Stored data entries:

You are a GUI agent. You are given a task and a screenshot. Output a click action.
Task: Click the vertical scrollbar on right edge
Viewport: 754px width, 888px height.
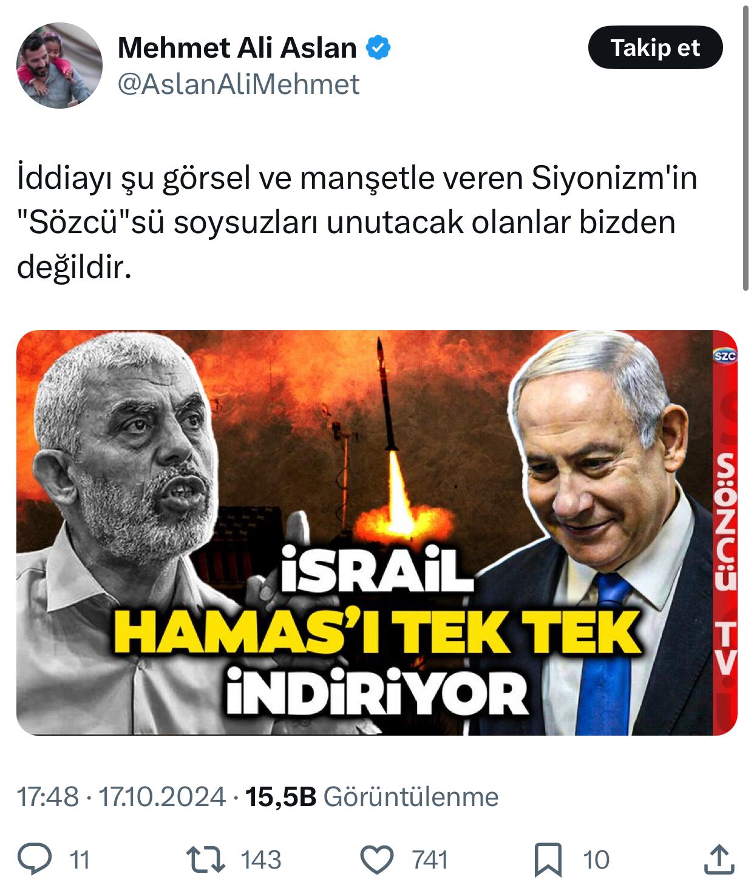tap(747, 149)
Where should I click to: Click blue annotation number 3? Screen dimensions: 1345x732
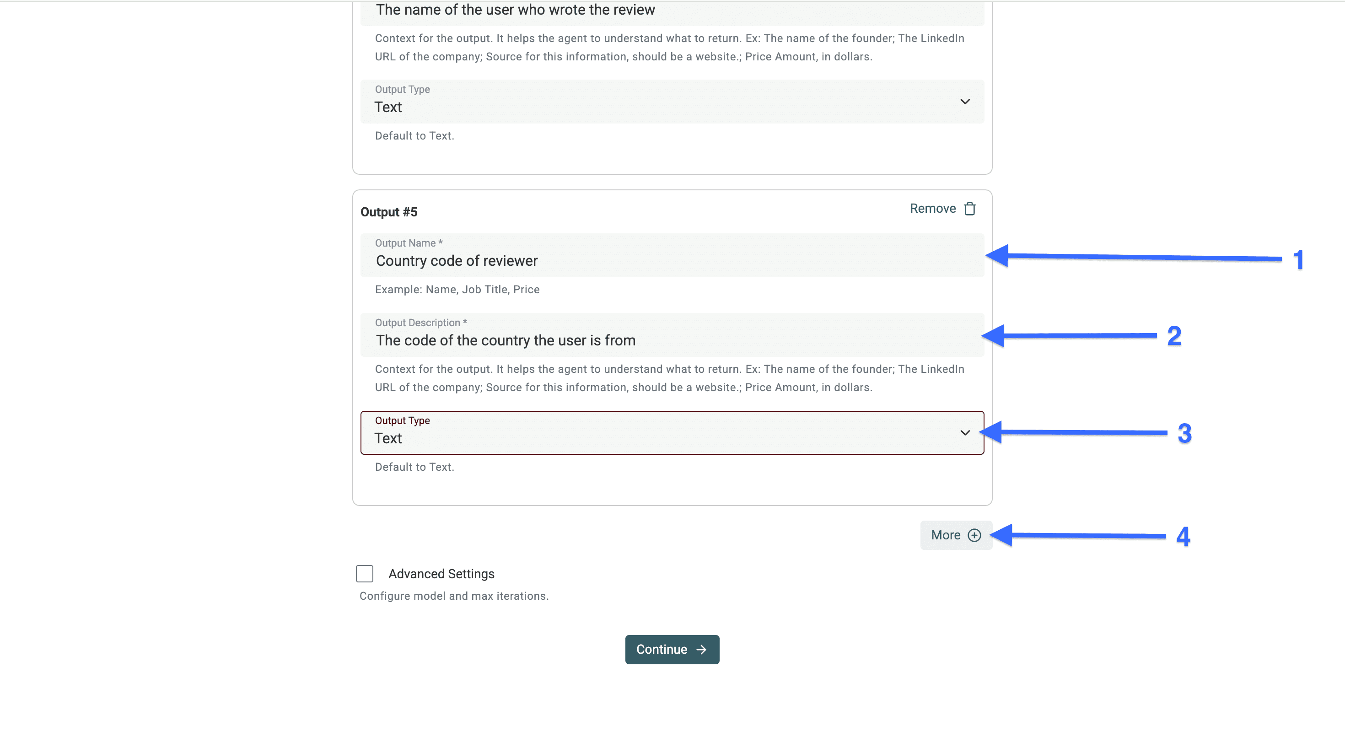point(1184,433)
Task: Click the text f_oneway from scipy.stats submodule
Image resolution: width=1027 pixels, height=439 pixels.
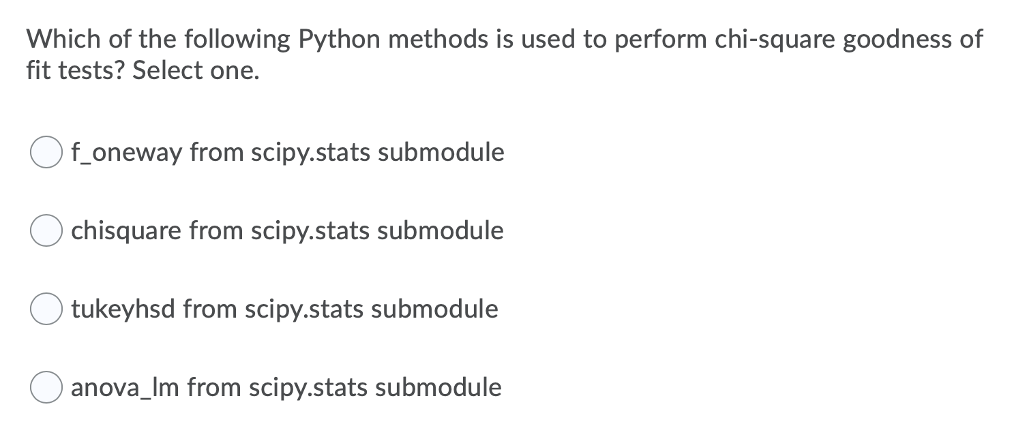Action: 286,152
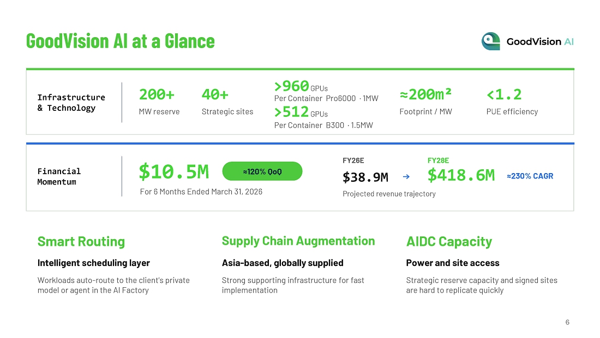The width and height of the screenshot is (600, 338).
Task: Select the $418.6M FY28E figure
Action: coord(461,175)
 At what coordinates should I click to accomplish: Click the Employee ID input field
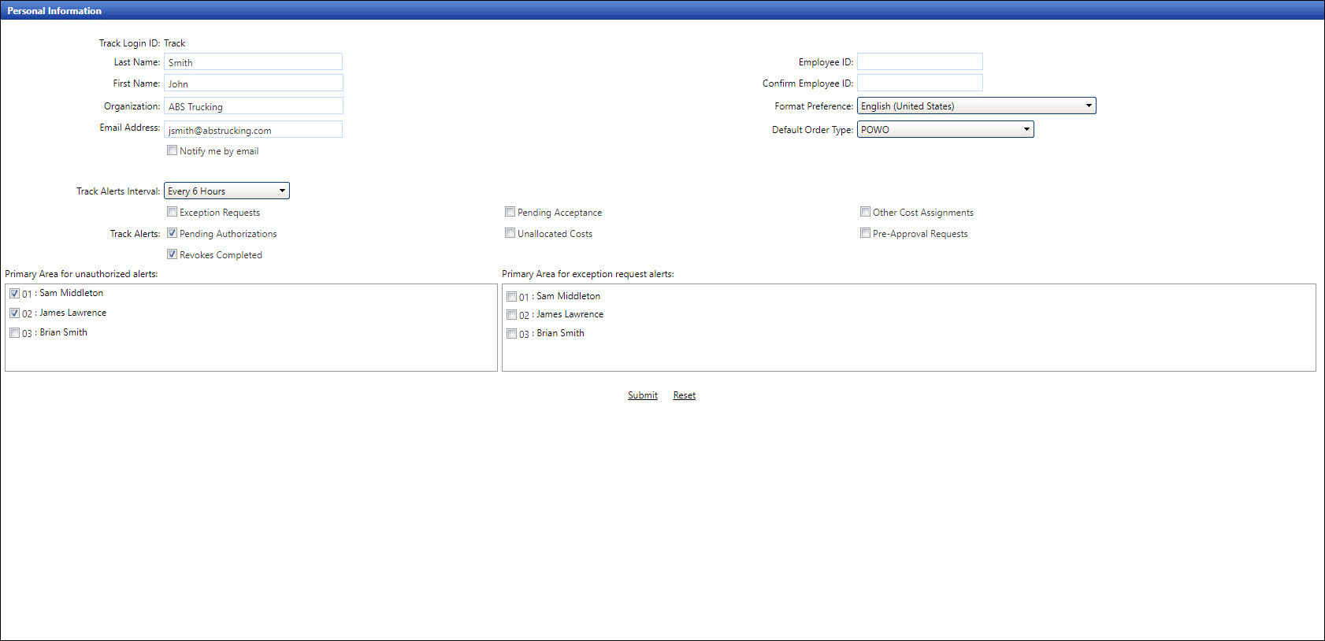[919, 61]
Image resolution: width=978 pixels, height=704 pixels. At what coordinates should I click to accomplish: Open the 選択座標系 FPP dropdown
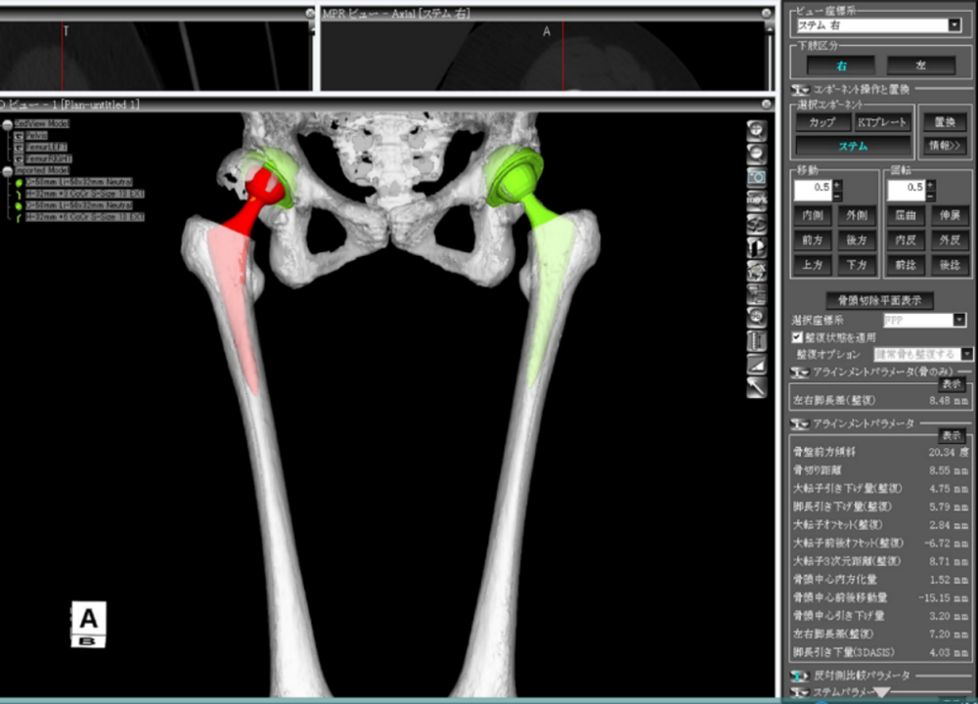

Exercise prompt: Each line above should be written out again exactly, and no picture should appear in the copy.

Answer to this problem:
You are a GUI agent. You are given a task and a screenshot. Output a click action.
Task: Click the vertical scrollbar on right edge
Viewport: 754px width, 888px height.
tap(747, 149)
Where should I click to: Click blue annotation number 3? Screen dimensions: 1345x732
point(1184,433)
Task: Click the text f_oneway from scipy.stats submodule
Image resolution: width=1027 pixels, height=439 pixels.
Action: 286,152
The width and height of the screenshot is (600, 338).
Task: Select the $418.6M FY28E figure
Action: coord(461,175)
 At what coordinates should I click to accomplish: Click the Employee ID input field
[919, 61]
Image resolution: width=978 pixels, height=704 pixels. At what coordinates should I click to accomplish: Open the 選択座標系 FPP dropdown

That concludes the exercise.